Women Deserve More Opportunities For A Higher Education

By

Maybe they looked at the flowers in my hair and the white dresses I wore and automatically assumed I was theirs. That I belonged to the system of patriarchy, where men get the glory, education, money…and I am simply an accessory to all of those above me on the social ladder. They look at me and think I could never hold intelligence because I’m a “pretty girl.” I thought for years at the dinner table that my brother was the one with the brains, the one to graduate with a masters, and I was a good looking face, already determined within American society. Already predestined to fail or not obligated to be educated because I was a woman. What they did not know was that I was also a hurricane​, a mind that could float or sink ships. Yes, I learned from a very young age that I was undervalued because of my gender but that meant I learned how to fight ten times harder to discover my worth. Because I could, and have been, the smartest, loudest, most opinionated person in the room and I don’t need anyone else’s approval, especially a man’s, to do so.

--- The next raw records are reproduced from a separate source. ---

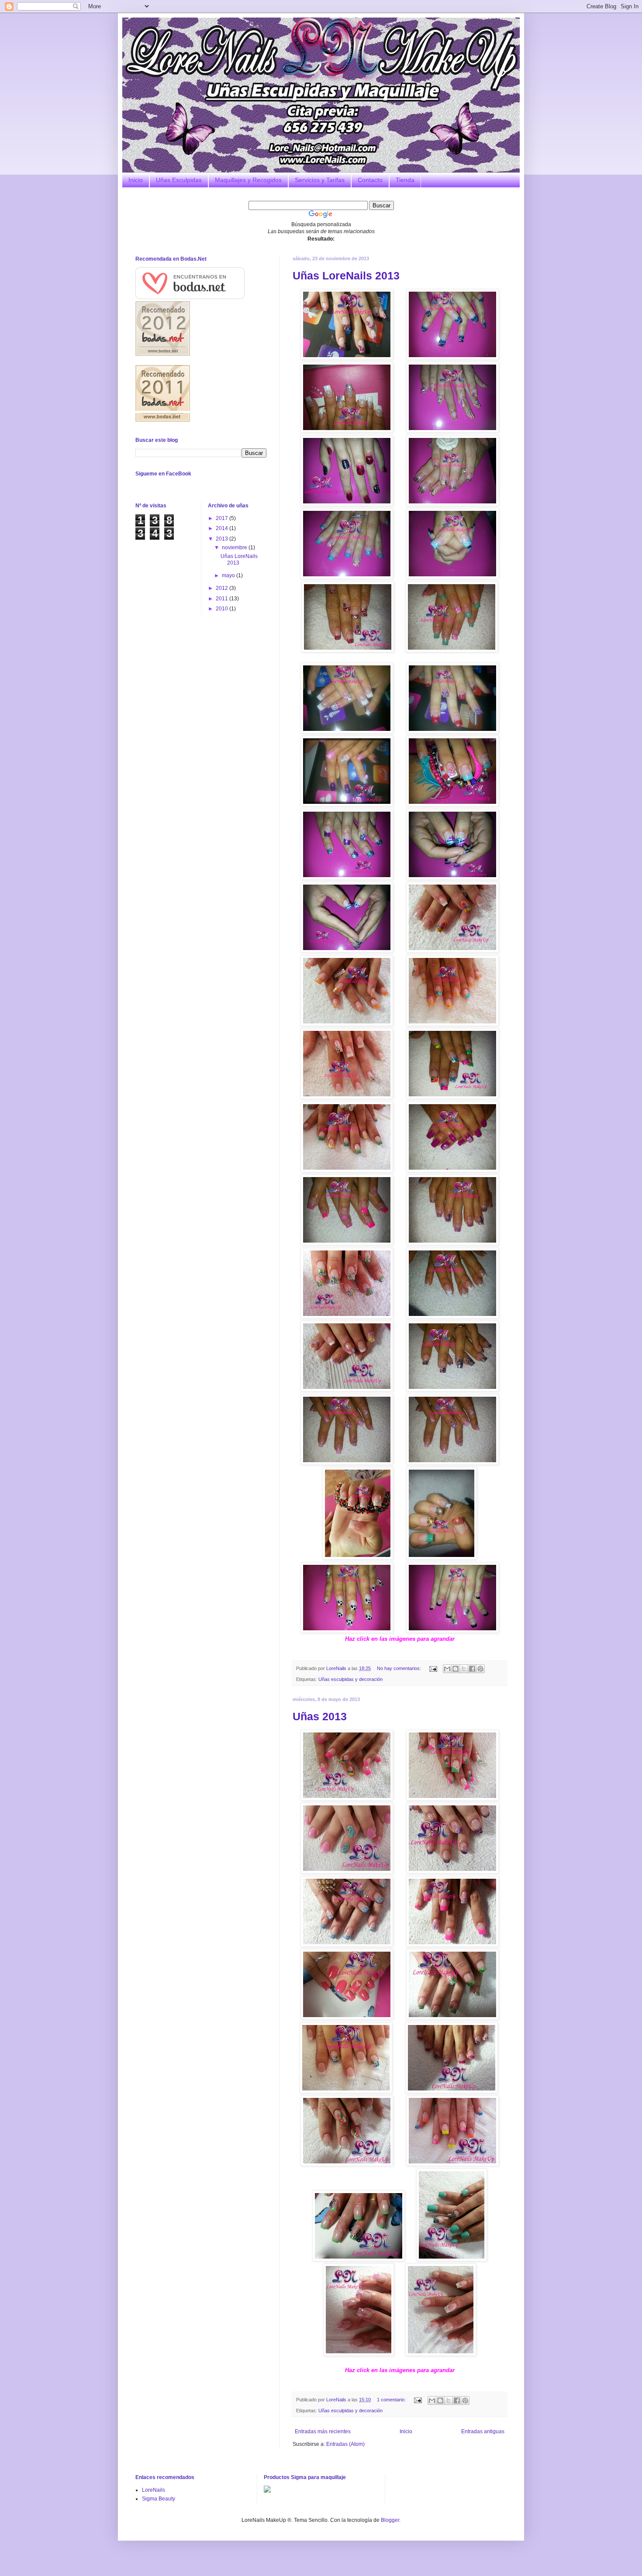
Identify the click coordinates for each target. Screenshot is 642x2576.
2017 (222, 518)
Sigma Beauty (158, 2499)
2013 (222, 539)
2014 (222, 528)
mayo (229, 575)
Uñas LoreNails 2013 (346, 275)
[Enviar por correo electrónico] (447, 1668)
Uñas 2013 (320, 1716)
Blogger (390, 2520)
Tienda (405, 179)
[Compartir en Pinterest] (480, 1668)
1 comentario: (392, 2399)
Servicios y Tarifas (320, 179)
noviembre (235, 547)
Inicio (135, 179)
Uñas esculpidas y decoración (350, 1679)
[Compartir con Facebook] (472, 1668)
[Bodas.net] (190, 297)
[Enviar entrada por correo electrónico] (432, 1668)
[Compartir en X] (463, 1668)
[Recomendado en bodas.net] (162, 354)
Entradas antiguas (482, 2431)
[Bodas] (162, 420)
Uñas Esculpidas (179, 179)
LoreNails (153, 2490)
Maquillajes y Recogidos (248, 179)
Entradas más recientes (323, 2431)
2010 (222, 609)
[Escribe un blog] (455, 1668)
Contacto (370, 179)
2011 (222, 599)
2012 (222, 588)
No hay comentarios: (399, 1668)
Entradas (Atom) (345, 2444)
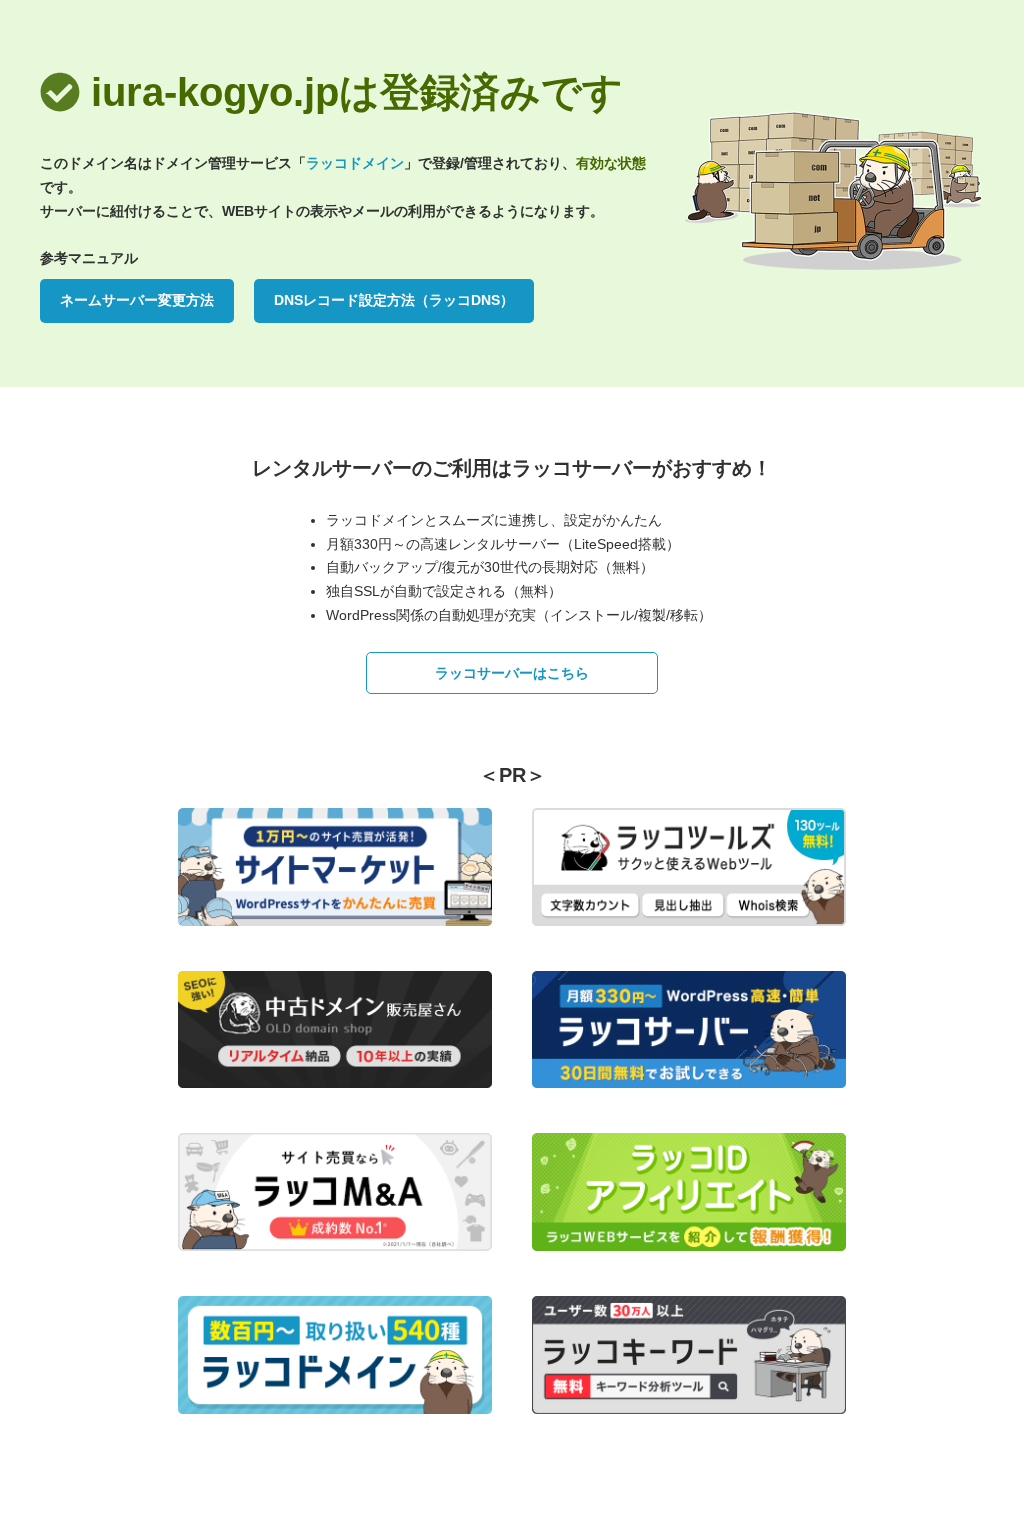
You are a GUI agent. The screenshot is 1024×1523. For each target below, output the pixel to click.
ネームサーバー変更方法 (137, 300)
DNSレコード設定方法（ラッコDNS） (394, 300)
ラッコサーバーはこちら (512, 673)
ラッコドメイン (355, 163)
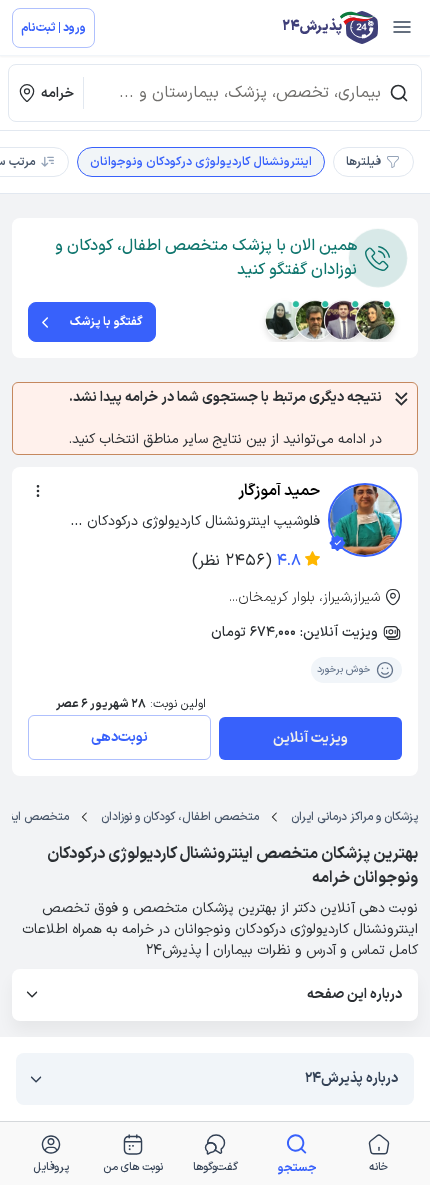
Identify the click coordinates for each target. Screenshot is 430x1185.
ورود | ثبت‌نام (53, 28)
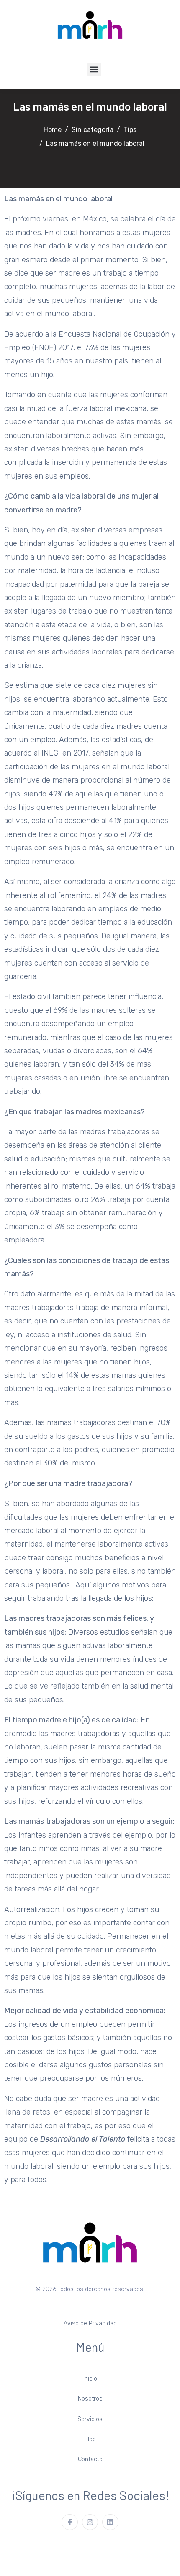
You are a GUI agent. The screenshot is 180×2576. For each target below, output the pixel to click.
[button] (94, 69)
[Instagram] (90, 2522)
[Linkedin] (110, 2522)
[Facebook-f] (69, 2522)
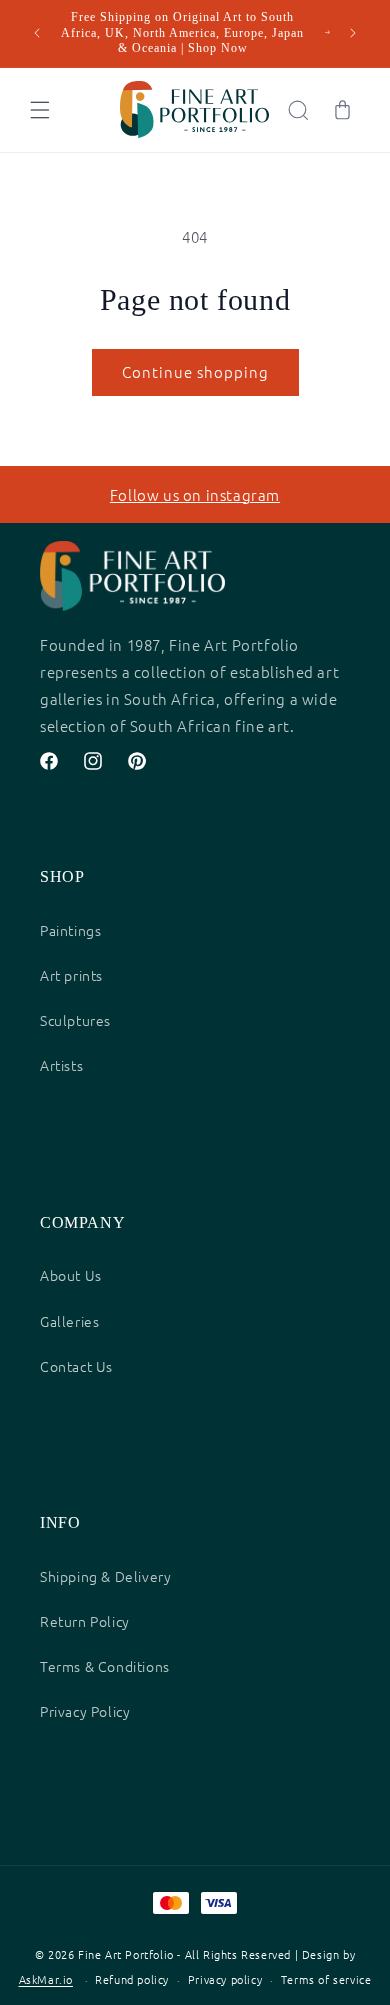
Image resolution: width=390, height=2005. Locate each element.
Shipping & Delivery (105, 1576)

They will continue to question me when I tell them I am going to be a neurologist. Why is that so? You never see a man getting a second look if he’s educated or brilliant. However, the second a girl sets off to be an engineer, doctor, mathematician, soldier, physicist…we must be especially “daring”, we must be “prodigies.” I am an equal, however I have been treated like a leftover, a last pick if no one else will show up for the job. In my career I was earn approximately $52,000 less than my male counterpart a year, simply because of my gender. The last time I checked my genitals do not correspond with my ability to care for patients, if anything it would enhance it.

I do recognize I am especially lucky to live in the country I do in the era that I am in. Pakistan is currently at a 98% abuse rate for women and little to none receive education outside of their house. Where is noise when we need it? Why has the whole world fallen so bitterly silent to the suffering of our fellow sisters? Is it because of cultural differences, religion, distance? Is it because we feel as if we are powerless ourselves? I’ve felt that most of my life. This burning need and desire to do good, to help in some way, but also a pressure to remain voiceless because I have been programmed to do so.

The world has taught you that you are property, simply marked up by how many passing visitors touch your skin at night. How many cat calls you can receive walking out of your local grocery market. How desirable your body parts are to the opposite sex and if your face matches. It’s all a game we never signed up to play…one where the only person winning is the men.

Because I am still a fucking hurricane.​ I am a storm whether he violated me or not, I know my value, it has not been tarnished by his filthy hands. I am one whether I am rich or poor, whether I graduated with doctorates or spend my days traveling the world with my art. I am one whether I love a man or a woman, and I will tell them that my body is mine, never theirs, until they have seen my soul.

I will never let someone label me as just a “pretty girl”, I grew up being that girl and I will never go back to being such a hollow shell again. Because I am also a musician, a writer, an advocate, a hard worker, a sister, a daughter, a friend. I am so much more than a petite word. I am powerful, and capable of moving mountains.